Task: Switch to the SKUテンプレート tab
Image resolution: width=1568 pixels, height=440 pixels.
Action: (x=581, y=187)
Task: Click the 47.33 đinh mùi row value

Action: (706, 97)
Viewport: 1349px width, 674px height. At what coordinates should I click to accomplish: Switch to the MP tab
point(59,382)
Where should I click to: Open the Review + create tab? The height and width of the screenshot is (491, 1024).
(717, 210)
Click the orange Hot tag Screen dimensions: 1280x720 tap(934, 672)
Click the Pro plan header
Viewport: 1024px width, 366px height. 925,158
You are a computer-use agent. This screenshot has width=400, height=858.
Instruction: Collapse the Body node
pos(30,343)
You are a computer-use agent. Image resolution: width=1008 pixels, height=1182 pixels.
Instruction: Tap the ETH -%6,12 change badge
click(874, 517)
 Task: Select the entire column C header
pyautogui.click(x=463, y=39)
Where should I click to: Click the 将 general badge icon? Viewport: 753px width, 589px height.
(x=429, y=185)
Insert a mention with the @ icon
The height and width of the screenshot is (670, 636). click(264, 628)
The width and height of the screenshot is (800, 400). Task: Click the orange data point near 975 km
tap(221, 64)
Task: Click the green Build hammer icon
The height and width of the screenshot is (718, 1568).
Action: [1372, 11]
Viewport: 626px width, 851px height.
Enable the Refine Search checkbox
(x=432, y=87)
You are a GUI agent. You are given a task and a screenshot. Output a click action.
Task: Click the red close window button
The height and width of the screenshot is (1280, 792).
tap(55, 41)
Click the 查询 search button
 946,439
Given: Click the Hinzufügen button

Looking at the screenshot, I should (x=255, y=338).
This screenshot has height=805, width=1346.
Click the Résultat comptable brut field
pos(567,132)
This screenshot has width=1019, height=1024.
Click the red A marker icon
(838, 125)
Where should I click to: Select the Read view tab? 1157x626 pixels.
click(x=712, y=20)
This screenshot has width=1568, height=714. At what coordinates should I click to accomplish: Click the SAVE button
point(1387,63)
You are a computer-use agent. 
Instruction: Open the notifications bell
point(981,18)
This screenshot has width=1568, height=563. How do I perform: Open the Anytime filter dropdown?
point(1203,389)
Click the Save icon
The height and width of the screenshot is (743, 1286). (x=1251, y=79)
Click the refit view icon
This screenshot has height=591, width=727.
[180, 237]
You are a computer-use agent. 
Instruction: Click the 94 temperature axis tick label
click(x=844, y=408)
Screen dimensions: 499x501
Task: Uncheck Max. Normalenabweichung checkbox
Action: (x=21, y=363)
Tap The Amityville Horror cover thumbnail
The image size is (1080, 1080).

#### Goal of the exercise:
Read each line of the material, and wherever the word "agent" turns up, copy that line.

#### The completed task:
You are a computer-use agent. This screenshot has width=400, height=858.
You are a computer-use agent. Image resolution: width=1008 pixels, height=1182 pixels.
You are a GUI agent. You are given a task and a screenshot. Output a click action.
You are a computer-use agent. 
You are a computer-use agent. 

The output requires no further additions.